Strengthening the Professoriate @ Iowa State University (SP@ISU)
Strengthening the Professoriate @ Iowa State University (SP@ISU) supports faculty as they integrate broader impacts activities into their research and promote awareness about broader impacts programs, resources, and evaluation on campus. SP@ISU fosters Iowa State University’s commitment to building and sustaining a creative environment that inspires individuals to meet society’s needs.
SP@ISU provides and coordinates opportunities and resources to assist faculty as they develop broader impacts plans and integrate broader impacts activities into their research programs. Postdoctoral research associates and advanced graduate students also participate as they prepare their professional credentials for the professoriate. SP@ISU fosters collaboration and integration across projects and programs, and it is advancing the conversation on faculty rewards and recognition for broader impacts work.

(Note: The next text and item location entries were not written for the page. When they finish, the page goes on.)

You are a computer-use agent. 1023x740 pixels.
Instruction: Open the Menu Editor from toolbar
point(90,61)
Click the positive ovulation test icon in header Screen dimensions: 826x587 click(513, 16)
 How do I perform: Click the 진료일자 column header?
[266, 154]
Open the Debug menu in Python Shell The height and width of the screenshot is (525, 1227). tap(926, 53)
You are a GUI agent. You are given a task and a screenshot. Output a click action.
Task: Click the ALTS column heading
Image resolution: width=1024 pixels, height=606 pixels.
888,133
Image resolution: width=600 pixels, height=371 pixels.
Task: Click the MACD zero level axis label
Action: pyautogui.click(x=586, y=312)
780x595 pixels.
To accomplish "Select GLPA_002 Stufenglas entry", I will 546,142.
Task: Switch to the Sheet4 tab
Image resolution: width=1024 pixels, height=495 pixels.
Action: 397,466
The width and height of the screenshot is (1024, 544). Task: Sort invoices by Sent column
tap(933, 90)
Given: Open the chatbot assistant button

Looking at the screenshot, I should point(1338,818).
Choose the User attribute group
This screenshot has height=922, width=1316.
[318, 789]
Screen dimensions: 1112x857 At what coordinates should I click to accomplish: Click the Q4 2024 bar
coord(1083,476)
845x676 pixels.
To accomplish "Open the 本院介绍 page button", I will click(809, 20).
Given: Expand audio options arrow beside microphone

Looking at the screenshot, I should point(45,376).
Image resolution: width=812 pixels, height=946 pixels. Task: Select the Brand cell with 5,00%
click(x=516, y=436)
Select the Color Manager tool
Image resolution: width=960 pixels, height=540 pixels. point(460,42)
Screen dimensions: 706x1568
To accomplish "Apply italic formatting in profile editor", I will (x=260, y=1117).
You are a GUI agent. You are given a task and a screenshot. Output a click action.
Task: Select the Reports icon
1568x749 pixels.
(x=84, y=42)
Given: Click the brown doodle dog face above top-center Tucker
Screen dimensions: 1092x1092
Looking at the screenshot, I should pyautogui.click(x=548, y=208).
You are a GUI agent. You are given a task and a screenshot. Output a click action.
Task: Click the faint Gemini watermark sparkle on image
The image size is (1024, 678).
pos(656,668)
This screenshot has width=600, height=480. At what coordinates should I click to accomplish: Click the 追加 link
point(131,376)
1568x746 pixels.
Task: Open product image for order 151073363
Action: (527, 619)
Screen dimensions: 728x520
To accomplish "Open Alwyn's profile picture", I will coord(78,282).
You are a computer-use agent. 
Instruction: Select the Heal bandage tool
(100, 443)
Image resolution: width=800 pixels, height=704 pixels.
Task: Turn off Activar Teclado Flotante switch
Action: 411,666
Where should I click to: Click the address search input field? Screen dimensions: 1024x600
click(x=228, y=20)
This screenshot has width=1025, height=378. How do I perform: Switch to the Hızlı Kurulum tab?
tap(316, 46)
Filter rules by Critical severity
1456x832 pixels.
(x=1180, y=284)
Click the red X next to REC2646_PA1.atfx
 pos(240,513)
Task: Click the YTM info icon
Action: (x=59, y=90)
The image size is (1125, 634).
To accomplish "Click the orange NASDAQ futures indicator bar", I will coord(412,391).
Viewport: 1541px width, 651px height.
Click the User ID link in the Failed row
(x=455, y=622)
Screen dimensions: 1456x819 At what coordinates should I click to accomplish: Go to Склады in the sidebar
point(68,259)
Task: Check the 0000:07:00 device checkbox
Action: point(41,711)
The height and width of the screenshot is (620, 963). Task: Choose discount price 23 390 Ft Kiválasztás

The results of these efforts will include more competitive NSF proposals, a new generation of faculty who integrate broader impacts work with their research, and increased participation of those traditionally underrepresented in science, technology, engineering, and mathematics (STEM)—all outcomes that will strengthen the professoriate.
Background of SP@ISU Development
SP@ISU is funded by a 5-year award from the NSF Innovation through Institutional Integration (I3) program in 2010. Additional institutional support comes from the Office of the Senior Vice President and Provost and the Office of the Vice President for Research. NSF has currently funded 30 I3 proposals nationwide.